In LDR brachytherapy, the radiation sources called “seeds” are implanted in the prostate and left in place (permanent implantation). Ultrasound is used to measure the prostate under anaesthetic and calculate a programme for optimal distribution of the seeds. Hollow needles are used to place the seeds at precisely the calculated locations. These seeds are positioned so that they emit an equal amount of radiation into the surrounding tissue over the course of a year. However, these small seeds do not need to be removed and can be left in the prostate tissue. LDR brachytherapy is primarily suitable for combating less aggressive tumours identified at an early stage.
By contrast, HDR brachytherapy – i.e. the temporary implantation of a high-dose radiation source – can also be used against more aggressive tumours. In HDR therapy, the significantly higher-dosed radiation sources are removed after a few minutes (temporary implantation). The prostate is also measured under anaesthetic and a programme is calculated for optimal distribution of radiation intensity. The needles are inserted into the organ in line with the radiation plan, with the radiation directed at the calculated locations within the prostate. This procedure is then repeated one week later. A supplementary six-week course of daily percutaneous radiotherapy is then administered on an outpatient basis. Combining brachytherapy with additional external radiation offers a high level of patient safety during treatment.
The prostate is measured using ultrasound and a computer program calculates the optimal distribution of seeds and distribution of radiation intensity through temporary implantation in the prostate.

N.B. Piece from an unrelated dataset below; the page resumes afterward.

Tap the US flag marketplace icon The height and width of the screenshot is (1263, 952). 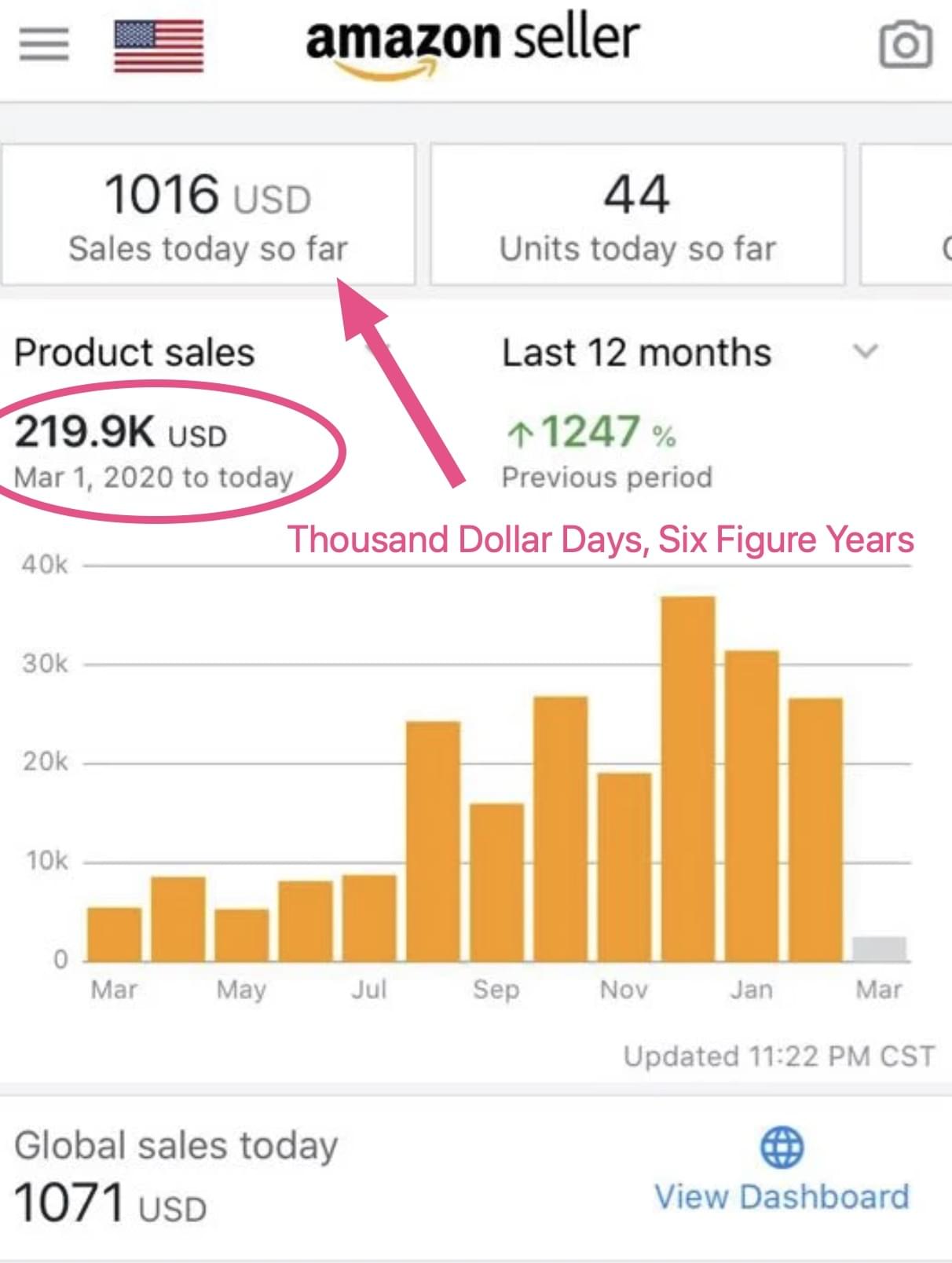[x=159, y=46]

Patients usually stay with us for around three days for both types of brachytherapy. On the first day, the patient is admitted and additional tests are carried out. The treatment is administered on the second day, with the patient able to return home on the third day.
We perform brachytherapy in close cooperation with the Outpatient Centre at the University Medical Centre Hamburg-Eppendorf.
Brachytherapy is a form of internal radiotherapy. There are two forms of this treatment: low-dose rate (LDR) brachytherapy, which is an option for low-risk prostate cancer, and high-dose rate (HDR) brachytherapy, also known as seed implantation. These methods are also known as permanent and temporary seed implantation respectively. HDR brachytherapy is administered twice within a two-week period, followed by a supplementary six-week course of daily percutaneous radiotherapy administered on an outpatient basis.